**Problem:**
Set down every record below exactly as it stands, minus the pictures.
+===+
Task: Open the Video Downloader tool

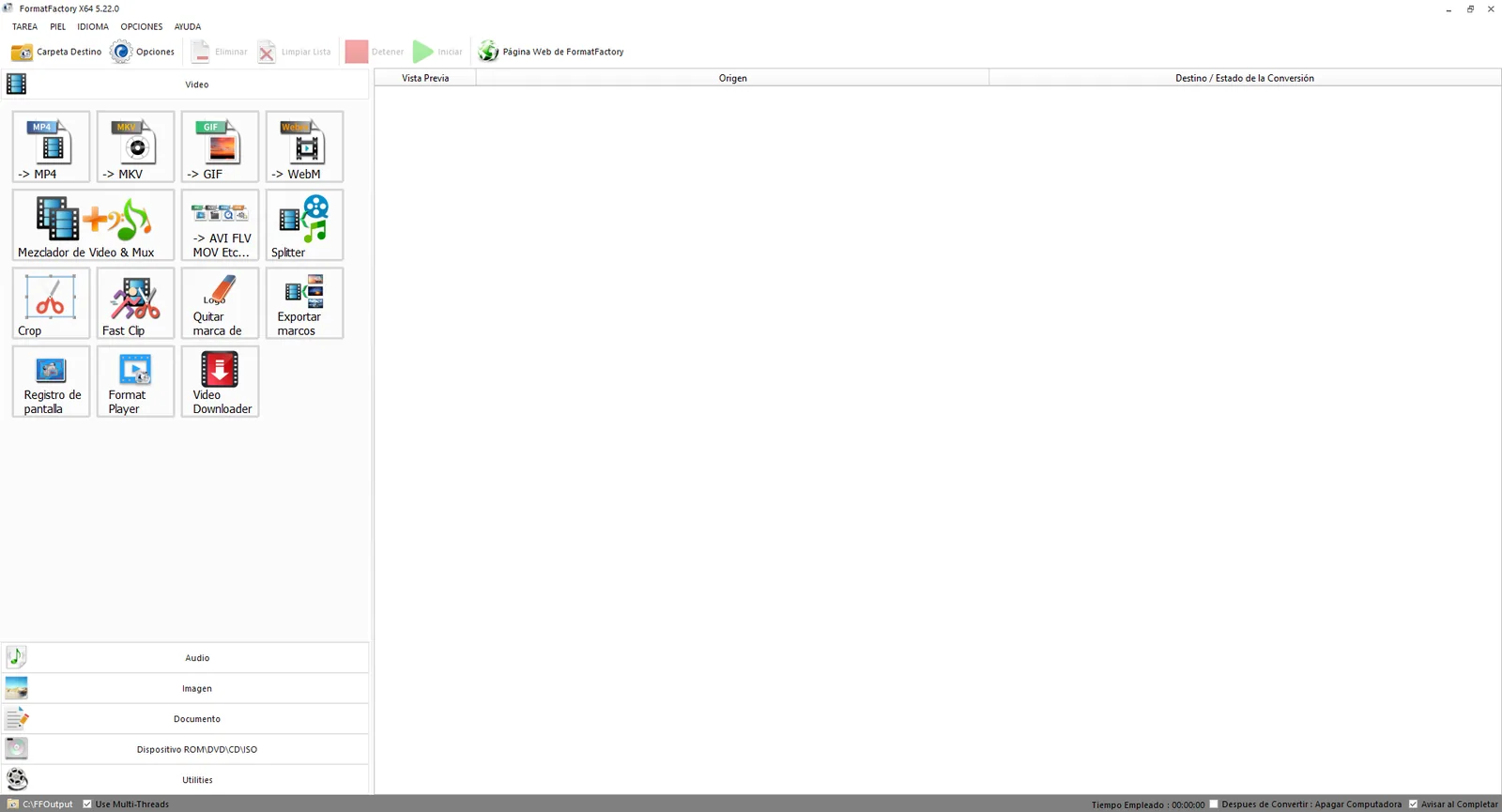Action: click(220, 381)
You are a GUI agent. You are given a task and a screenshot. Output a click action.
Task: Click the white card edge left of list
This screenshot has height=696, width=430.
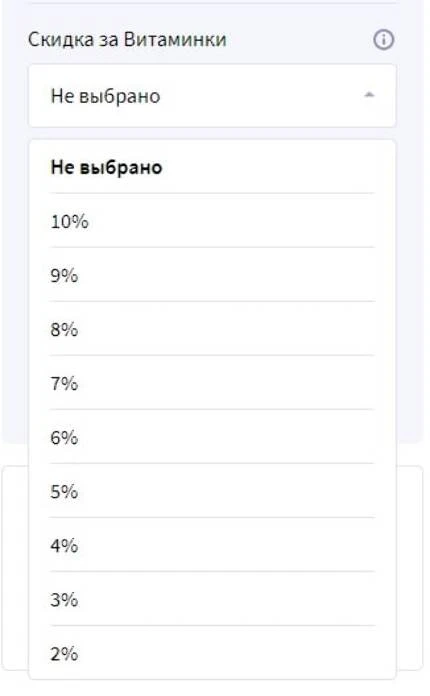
+===+
**Answer for the task:**
Task: Open the Video Downloader tool

Action: click(220, 381)
You are a GUI agent. You are given a task and a screenshot. Output a click action.
Task: Click the white card edge left of list
This screenshot has height=696, width=430.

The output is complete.